What’s happening at MillerKnoll?

For most people, Andi Owen was not a household name before this week. But the CEO of MillerKnoll—one of America’s most legendary furniture companies—recently made news when a video of her answering a question during a recent company town hall surfaced on Twitter. In the video, which was pulled from a longer previously recorded 75-minute recorded conversation, Owen responds to a question of how teams can stay motivated during this challenging time for the furniture industry.



After extolling the benefits of providing good customer service, “treating each other well,” and being kind and respectful, she pivoted to a different flavor of advice:



“Don’t ask about, What are we going to do if we don’t get a bonus?” she said, after urging her staff to “be kind” and “lead by example.” “Get the damn $26 million. Spend your time and your effort thinking about the $26 million we need and not thinking about what you’re going to do if you don’t get a bonus. Alright? Can I get some commitment for that?” she said, emphatically waving a pointed index at the screen.



“I had an old boss who said to me one time, ‘You can visit pity city, but you can’t live there.’ So people, leave pity city. Let’s get it done,” she later added before wishing people a great day.



Though MillerKnoll hasn’t commented on bonus disbursements for this fiscal year (the company hasn’t returned our request for comment), Owen—whose own bonus remains unconfirmed—rubbed many people the wrong way with her insistence that the MillerKnoll workforce should focus more on helping the company’s bottom line than on their own compensation. (Fortune reports that in 2022, Owen received $3.9 million in “incentives-based compensation,” on top of a fixed salary of $1.1 million.)



In a comment to Vice’s Motherboard, MillerKnoll spokesperson Kris Marubio said, “Andi fiercely believes in this team and all we can accomplish together, and will not be dissuaded by a 90-second clip taken out of context and posted on social media.” Still, the whole affair is a classic case of CEO tone deafness, from a self-described “defender of equity and inclusion.”

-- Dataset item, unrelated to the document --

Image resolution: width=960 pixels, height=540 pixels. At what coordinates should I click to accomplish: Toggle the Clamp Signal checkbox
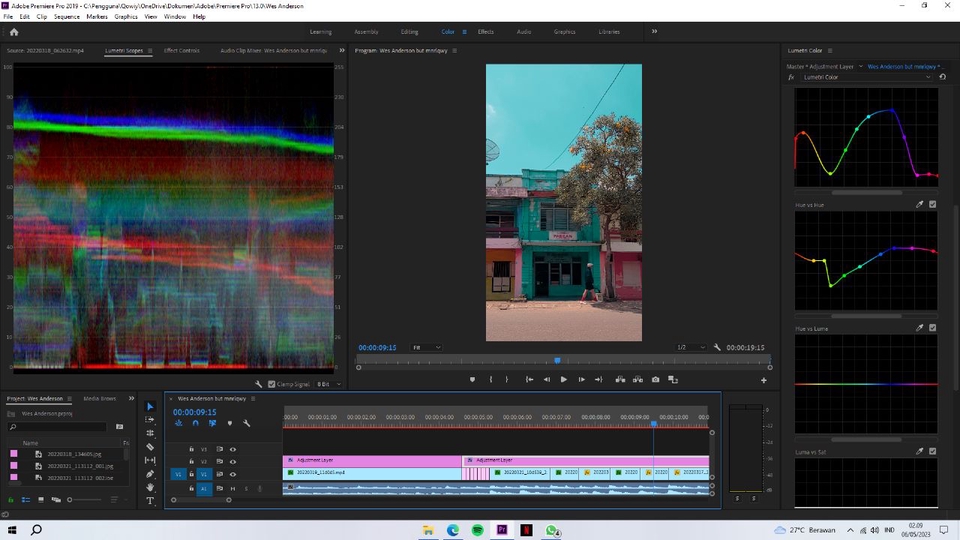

As workers across the board are fighting to survive inflation, cutbacks, and an ever-looming economic downturn, Owen’s comments were insensitive, insulting, and a perfect example of how a CEO’s lack of compassion can hurt its workforce and ultimately tarnish a company’s reputation. “I’m never putting a Herman Miller chair in my renderings again!” one architect said on Twitter.



It’s unclear what the $26 million Owen was referring to represents, but the figure (and Owen’s behavior) suggests that the company is on shaky ground. MillerKnoll, which is the result of a merger in 2021 between two American furniture giants (Knoll and Herman Miller) has made some of the most iconic furniture in history, including the Eames Lounge Chair and the Aeron Chair. But office furniture sales (and Herman Miller’s profits) have been declining for years, well before the pandemic. Remote work threw the industry another curveball.



According to a Wood8 News, a local Michigan news publication where MillerKnoll is based, in 2022, MillerKnoll said it was focusing on online sales and closing underperforming stores, after orders declined by about 17% in the Americas. Other markets helped buffer that loss, and the company’s net sales in the first quarter of 2023 were up 12.3% compared to last year. Steelcase, another office furniture-maker giant, also reported a 20% drop in orders and $20 million in budget cuts.



Owen has had a long career in retail, having served as the executive vice president of GAP’s global outfit division and later as the global president of Banana Republic. She took over as CEO of Herman Miller in 2018. After Herman Miller purchased Knoll in 2021, Knoll’s then CEO stepped down, making Owen the leader of the new furniture company.



Now, Owen has found herself in a glaring spotlight as she attempts to steer the business through economic turbulence, a struggling office furniture market, and a continuing supply chain crisis. This misstep, undoubtedly, just made that already daunting task a lot harder to accomplish.